# QUESTIONS TO ANSWER:
a - In the Emtage passage, at which event did her work on the Schrödinger team earn her a spot?
b - According to the Emtage passage, what materials does Emtage curate in her role? List all of them.
c - From the Emtage passage, output the part that begins at the words "Emtage’s work on" and stops after the words "serve versatile purposes.".

# EXERCISE TEXT:
+ + + +

Emtage’s work on the Schrödinger team earned her a spot at Columbia University’s Visualizing Science Webinar, where she got to show the world how the company’s software opens doors for both artists and scientists to generate images that serve versatile purposes.
As an expert in software-based biochemistry, the public event validated years of her inspiration for the subject and the formative parts of her career. 3D modeling and visualization enabled her career advancement in both research and understanding complex questions. With her role curating online documentation, courses and teaching materials, she hopes to do her part in distributing such empowerment to others interested in science, technology, engineering and math fields.
“Seeing students have that ‘aha’ moment of getting to play around with a 3D structure of a protein and a drug molecule during computational modeling workshops where it all clicks together — that was something that I was really passionate about,” Emtage said.
The Seeds of STEM
During an outreach event, Bay and her colleague visited a second-grade class, where they unveiled the chemistry behind the kids’ favorite gooey material – slime.

+ + + +

# RECORD EXCERPTS:
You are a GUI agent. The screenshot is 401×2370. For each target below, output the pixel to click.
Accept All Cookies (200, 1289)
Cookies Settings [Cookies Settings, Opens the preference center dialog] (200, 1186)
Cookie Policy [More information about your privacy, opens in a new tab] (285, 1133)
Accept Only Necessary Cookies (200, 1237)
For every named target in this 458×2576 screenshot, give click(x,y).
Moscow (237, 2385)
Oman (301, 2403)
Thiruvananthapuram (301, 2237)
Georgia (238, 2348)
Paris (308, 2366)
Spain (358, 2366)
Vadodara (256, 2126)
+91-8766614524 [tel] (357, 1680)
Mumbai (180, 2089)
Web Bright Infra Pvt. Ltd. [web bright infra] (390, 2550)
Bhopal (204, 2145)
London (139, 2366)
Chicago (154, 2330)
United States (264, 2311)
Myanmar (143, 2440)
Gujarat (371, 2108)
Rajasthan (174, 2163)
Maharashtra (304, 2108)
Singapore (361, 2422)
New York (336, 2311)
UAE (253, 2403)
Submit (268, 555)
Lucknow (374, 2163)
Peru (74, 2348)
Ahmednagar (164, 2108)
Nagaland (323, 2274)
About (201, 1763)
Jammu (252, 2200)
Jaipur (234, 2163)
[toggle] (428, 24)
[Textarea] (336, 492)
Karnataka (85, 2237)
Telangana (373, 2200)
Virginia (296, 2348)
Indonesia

+ + + +

# EXERCISE RESULTS:
a - Columbia University's Visualizing Science Webinar

b - Online documentation, courses, and teaching materials

c -
Emtage’s work on the Schrödinger team earned her a spot at Columbia University’s Visualizing Science Webinar, where she got to show the world how the company’s software opens doors for both artists and scientists to generate images that serve versatile purposes.